Contrairement à tous les grands-ducs médicéens, il choisit de ne pas résider au somptueux palais Pitti: il préféra une villa périphérique, située sur les collines au sud de Florence — aujourd’hui sur le chemin du Piazzale Michelangelo — la Villa del Poggio Imperiale.
La villa de Poggio Imperiale: témoin de grands decisions
Cette villa, attestée depuis le XVIᵉ siècle comme propriété de la noble famille Baroncelli, était entrée dans les biens médicéens au début du XVIIᵉ siècle et devint la demeure favorite de deux grandes-duchesses: Marie-Madeleine d’Autriche et Vittoria della Rovere.
Ce fut précisément au rez-de-chaussée de cette villa, élue résidence idéale par Pierre Léopold, que le grand-duc signa un document d’importance capitale pour le respect des droits humains :
30 novembre 1786 l’abolition de la torture et de la peine de mort
Dans sa jeunesse, Pierre Léopold avait lu avec passion le traité Des délits et des peines du juriste milanais Cesare Beccaria – un texte révolutionnaire – immédiatement placé à l’Index, mais que le Grand-Duc François Étienne fit publier en 1764 à Livourne, ville libre de tout contrôle inquisitorial. De Livourne, l’ouvrage se diffusa dans toute l’Europe, surtout dans les pays protestants.
Fort de son autorité et convaincu que son pouvoir ne devait pas être soumis à celui de l’Église, Pierre Léopold entreprit une réforme décisive.

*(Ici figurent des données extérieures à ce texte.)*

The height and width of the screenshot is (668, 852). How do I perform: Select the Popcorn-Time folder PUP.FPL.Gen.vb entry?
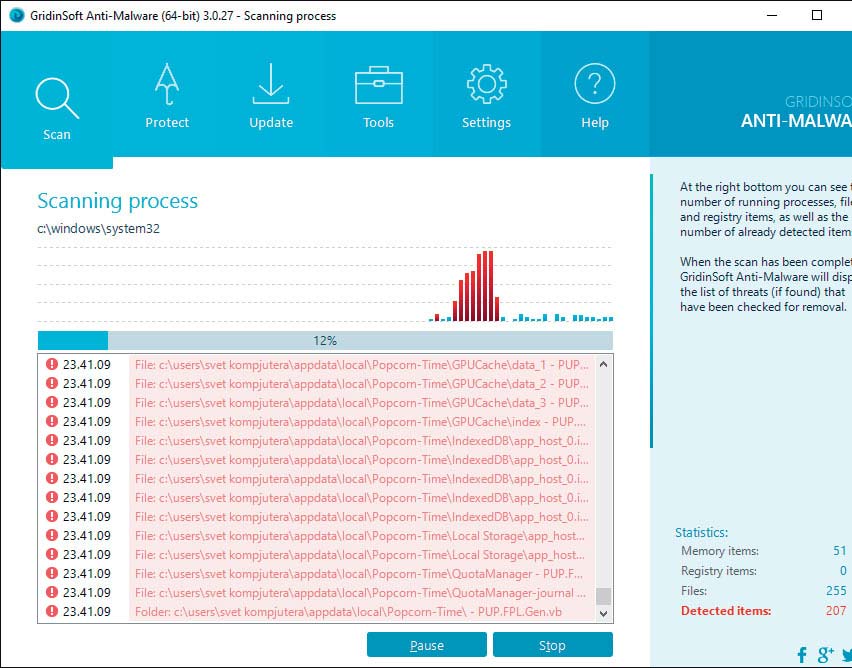pos(318,612)
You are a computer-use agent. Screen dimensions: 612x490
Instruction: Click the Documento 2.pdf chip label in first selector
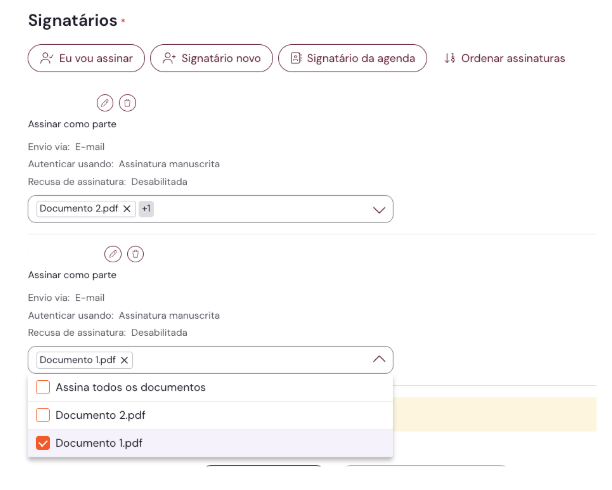pyautogui.click(x=78, y=209)
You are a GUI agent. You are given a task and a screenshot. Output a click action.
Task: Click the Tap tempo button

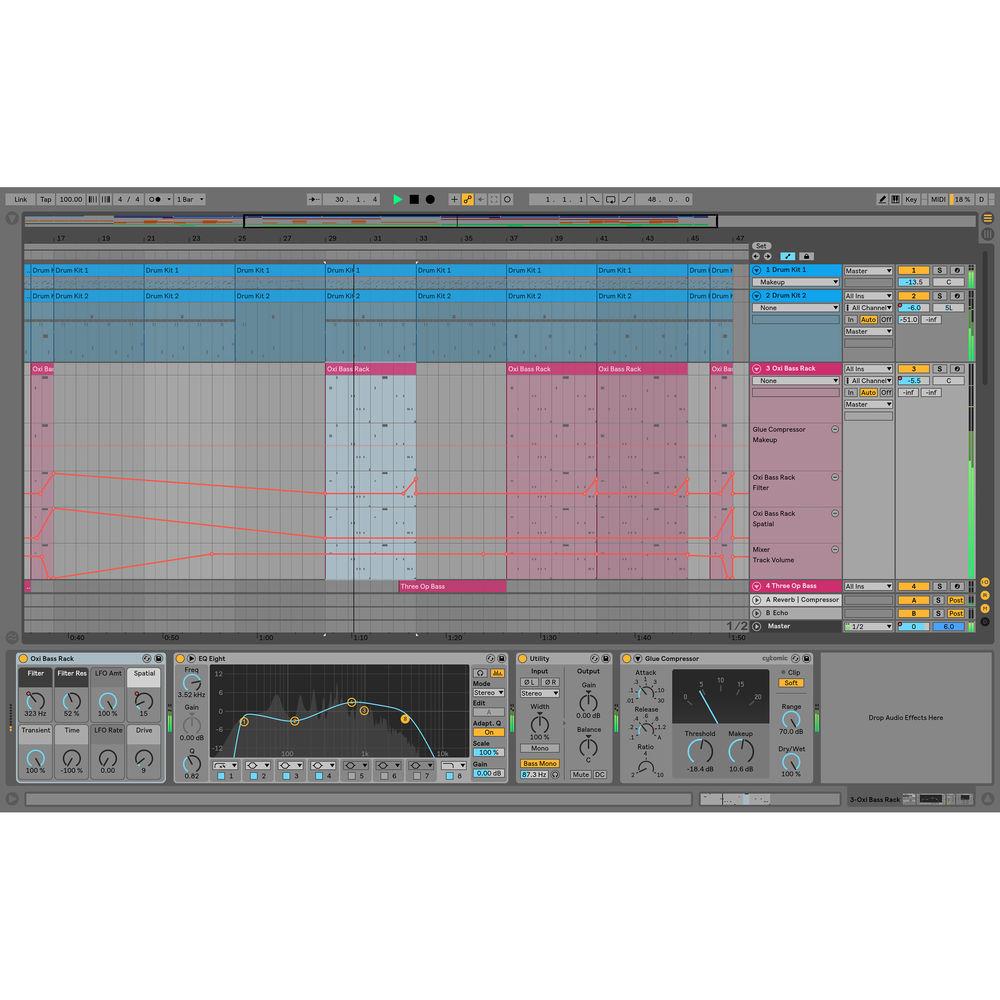point(45,199)
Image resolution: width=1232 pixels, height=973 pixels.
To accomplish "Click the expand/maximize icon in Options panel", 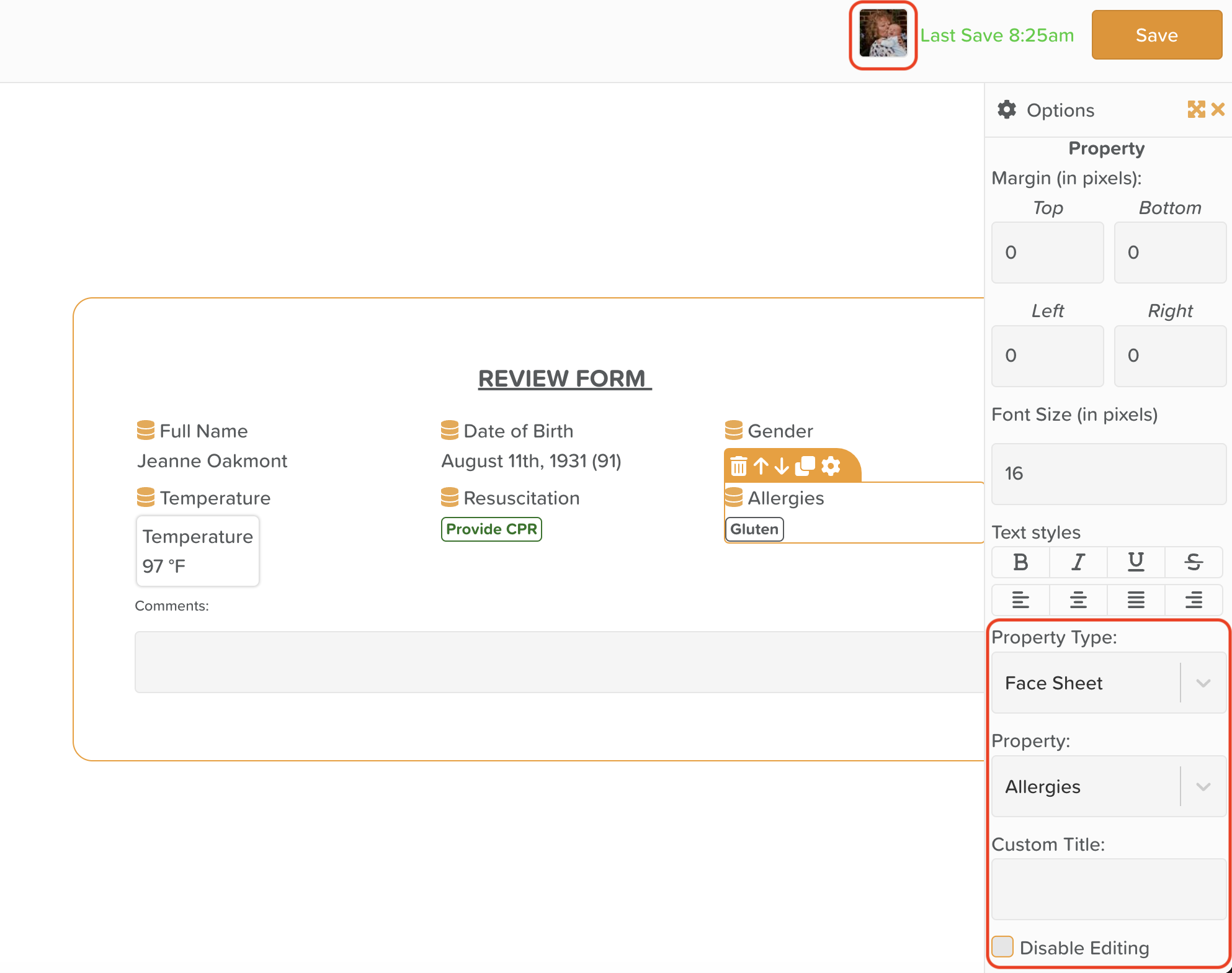I will pos(1197,109).
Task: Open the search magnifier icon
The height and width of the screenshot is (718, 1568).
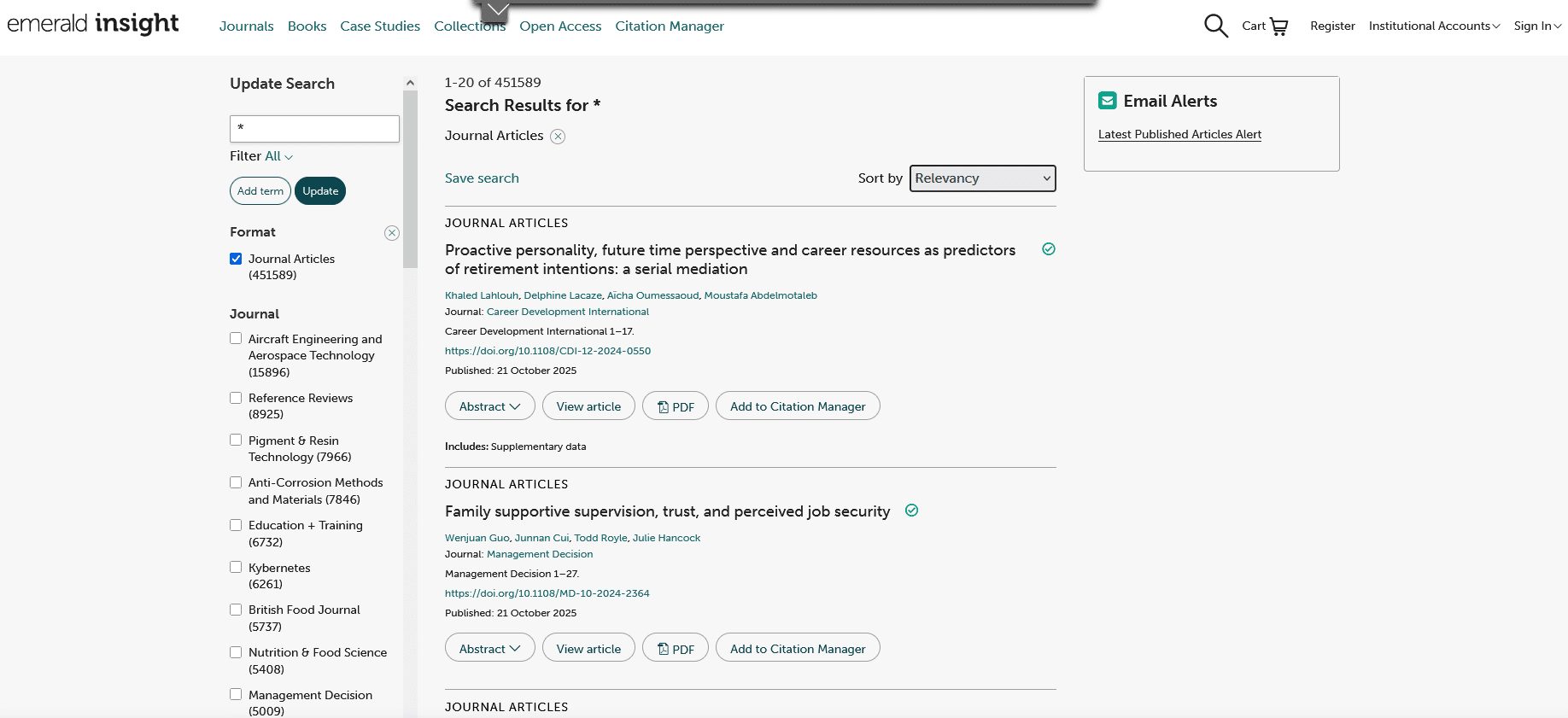Action: pyautogui.click(x=1215, y=26)
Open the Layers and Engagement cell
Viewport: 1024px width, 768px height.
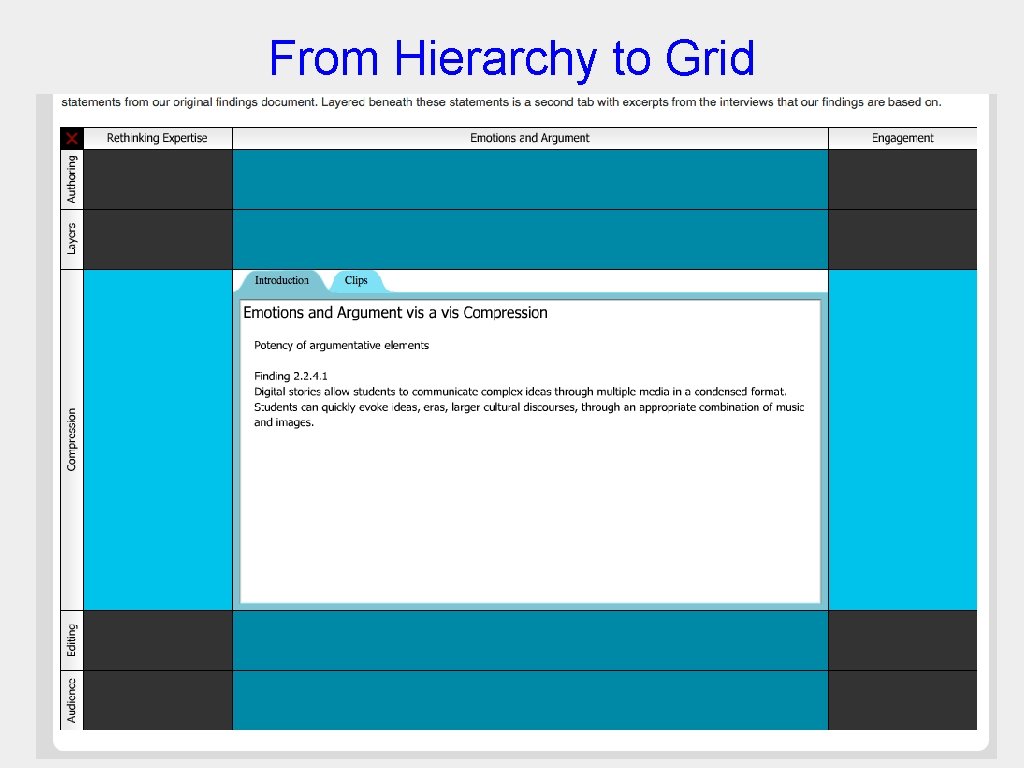click(x=903, y=239)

Il demanda d’abord à son juriste Cosimo Amidei de rédiger un texte audacieux, L’Église et la République dans leurs limites respectives, qui affirmait que l’État et l’Église devaient être deux réalités distinctes.
Puis, pour la première fois au monde, le 30 novembre 1786, il abolit en Toscane la torture et la peine capitale.
Son dernier souhait aurait été de rédiger une nouvelle constitution, mais ce projet demeura malheureusement une utopie.